* _PASSAGE FOR REVIEW_:
<<<<

KOKOMO — Friday’s Indiana High School Girls Wrestling State Finals may have been the end of the road for two Hancock County standout senior wrestlers, but the sport is just in its infant stages.
Girls wrestling is an emerging Indiana High School Athletic Association sport and is expected to be a fully-sanctioned IHSAA sport next season.
“It’s great and I’m so grateful to be at the forefront of growing girls wrestling and I will definitely be back to help grow the program and fight as hard as I can. I’m so happy to give the younger generations everything that I can,” New Palestine senior Sydney DeLois said after her final high school match.
DeLois was one of nine county wrestlers competing at the state championships held at Kokomo Memorial Gymnasium.
New Palestine had five representatives and Greenfield-Central had four. Of the nine, seven earned state medals.
It was the fourth straight year DeLois has wrestled in the high school finals. In her first two seasons, girls wrestling was a club sport. It has been an emerging IHSAA sport the last two years.
She has had two fourth-place finishes and two thirds, and was third on Friday in the 125-pound class.
She won by injury default in the third-place match. Her scheduled opponent, Southport’s K’yla Johnson, had to medically forfeit after getting hurt in her semifinal contest.

>>>>

* _PROVIDED RECORDS_:

<<<<

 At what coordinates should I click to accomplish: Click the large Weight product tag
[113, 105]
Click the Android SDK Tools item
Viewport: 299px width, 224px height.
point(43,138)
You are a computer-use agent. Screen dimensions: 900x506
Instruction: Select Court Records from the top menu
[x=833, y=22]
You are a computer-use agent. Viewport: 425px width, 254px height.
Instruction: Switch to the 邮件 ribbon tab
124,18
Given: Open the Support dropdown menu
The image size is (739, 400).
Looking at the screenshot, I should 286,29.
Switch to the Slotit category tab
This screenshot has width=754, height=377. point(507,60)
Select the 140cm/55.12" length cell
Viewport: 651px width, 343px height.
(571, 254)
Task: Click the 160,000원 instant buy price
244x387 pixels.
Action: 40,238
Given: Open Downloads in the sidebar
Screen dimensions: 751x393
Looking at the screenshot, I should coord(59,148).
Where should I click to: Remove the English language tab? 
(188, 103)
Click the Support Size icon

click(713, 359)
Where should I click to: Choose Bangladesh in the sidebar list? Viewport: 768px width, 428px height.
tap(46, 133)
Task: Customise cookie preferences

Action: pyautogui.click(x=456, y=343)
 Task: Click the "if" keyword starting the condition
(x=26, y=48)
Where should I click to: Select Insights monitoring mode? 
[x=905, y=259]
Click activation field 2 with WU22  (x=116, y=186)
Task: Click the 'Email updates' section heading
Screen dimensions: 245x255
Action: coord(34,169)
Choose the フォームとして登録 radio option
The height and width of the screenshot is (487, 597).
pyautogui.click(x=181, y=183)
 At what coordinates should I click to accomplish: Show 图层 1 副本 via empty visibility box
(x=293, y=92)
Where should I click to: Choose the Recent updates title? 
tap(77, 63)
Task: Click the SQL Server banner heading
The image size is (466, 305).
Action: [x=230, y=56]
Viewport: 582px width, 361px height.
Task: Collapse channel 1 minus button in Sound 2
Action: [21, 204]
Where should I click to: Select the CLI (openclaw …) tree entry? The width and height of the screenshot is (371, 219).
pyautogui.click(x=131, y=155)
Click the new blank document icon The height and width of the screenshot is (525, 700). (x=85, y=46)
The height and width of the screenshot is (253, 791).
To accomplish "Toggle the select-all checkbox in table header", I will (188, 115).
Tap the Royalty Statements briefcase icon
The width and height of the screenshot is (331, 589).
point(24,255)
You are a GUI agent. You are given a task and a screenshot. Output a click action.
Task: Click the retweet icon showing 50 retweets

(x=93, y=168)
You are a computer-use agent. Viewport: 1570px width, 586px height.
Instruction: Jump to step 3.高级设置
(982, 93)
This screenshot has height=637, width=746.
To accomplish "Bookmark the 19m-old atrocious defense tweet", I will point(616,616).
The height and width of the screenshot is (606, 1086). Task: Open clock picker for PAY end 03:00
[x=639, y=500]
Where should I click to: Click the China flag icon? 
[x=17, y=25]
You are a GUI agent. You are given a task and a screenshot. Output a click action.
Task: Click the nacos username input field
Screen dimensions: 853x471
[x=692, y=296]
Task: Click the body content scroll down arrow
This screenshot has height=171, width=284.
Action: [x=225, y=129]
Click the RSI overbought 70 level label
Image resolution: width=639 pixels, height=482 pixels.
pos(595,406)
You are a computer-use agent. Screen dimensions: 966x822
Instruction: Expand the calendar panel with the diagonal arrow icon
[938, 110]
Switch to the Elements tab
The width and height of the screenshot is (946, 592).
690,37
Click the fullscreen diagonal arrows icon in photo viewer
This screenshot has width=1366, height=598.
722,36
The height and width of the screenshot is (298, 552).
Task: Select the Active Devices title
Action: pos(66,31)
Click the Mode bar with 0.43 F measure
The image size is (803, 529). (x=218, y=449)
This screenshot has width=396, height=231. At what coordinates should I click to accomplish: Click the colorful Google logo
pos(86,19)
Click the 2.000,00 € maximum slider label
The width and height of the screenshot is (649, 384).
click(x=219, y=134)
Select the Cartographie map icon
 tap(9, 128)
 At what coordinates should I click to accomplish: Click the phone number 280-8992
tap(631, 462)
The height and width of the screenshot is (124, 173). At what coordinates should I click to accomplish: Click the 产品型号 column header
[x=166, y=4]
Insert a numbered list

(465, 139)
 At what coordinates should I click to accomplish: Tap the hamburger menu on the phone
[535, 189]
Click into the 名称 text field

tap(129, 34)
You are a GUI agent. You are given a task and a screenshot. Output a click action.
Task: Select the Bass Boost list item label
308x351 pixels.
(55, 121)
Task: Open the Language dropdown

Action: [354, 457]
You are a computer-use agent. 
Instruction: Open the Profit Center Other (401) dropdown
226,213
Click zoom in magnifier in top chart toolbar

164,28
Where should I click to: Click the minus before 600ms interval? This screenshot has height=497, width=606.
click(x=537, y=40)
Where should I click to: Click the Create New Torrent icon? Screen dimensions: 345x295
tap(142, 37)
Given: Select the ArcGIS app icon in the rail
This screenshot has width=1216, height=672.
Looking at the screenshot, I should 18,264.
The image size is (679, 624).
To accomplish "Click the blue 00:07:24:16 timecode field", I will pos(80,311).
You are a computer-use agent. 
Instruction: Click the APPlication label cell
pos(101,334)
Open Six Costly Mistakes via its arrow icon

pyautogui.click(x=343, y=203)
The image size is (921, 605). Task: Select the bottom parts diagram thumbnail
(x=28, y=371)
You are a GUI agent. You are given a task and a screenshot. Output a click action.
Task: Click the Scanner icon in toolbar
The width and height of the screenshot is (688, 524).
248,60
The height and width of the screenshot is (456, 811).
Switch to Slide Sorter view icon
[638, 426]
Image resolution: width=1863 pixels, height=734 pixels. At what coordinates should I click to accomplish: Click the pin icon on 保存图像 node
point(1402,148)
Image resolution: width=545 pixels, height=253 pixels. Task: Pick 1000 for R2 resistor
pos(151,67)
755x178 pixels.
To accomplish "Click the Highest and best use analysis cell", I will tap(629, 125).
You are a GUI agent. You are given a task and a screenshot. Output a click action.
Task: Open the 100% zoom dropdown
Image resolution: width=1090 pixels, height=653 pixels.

>>>>

* _ASSIGNMENT_:
Write out the stretch of the girls wrestling article from "Girls wrestling is" through "Kokomo Memorial Gymnasium.", substituting "state finals" for "state championships".

* _EXERCISE RESULT_:
Girls wrestling is an emerging Indiana High School Athletic Association sport and is expected to be a fully-sanctioned IHSAA sport next season.
“It’s great and I’m so grateful to be at the forefront of growing girls wrestling and I will definitely be back to help grow the program and fight as hard as I can. I’m so happy to give the younger generations everything that I can,” New Palestine senior Sydney DeLois said after her final high school match.
DeLois was one of nine county wrestlers competing at the state finals held at Kokomo Memorial Gymnasium.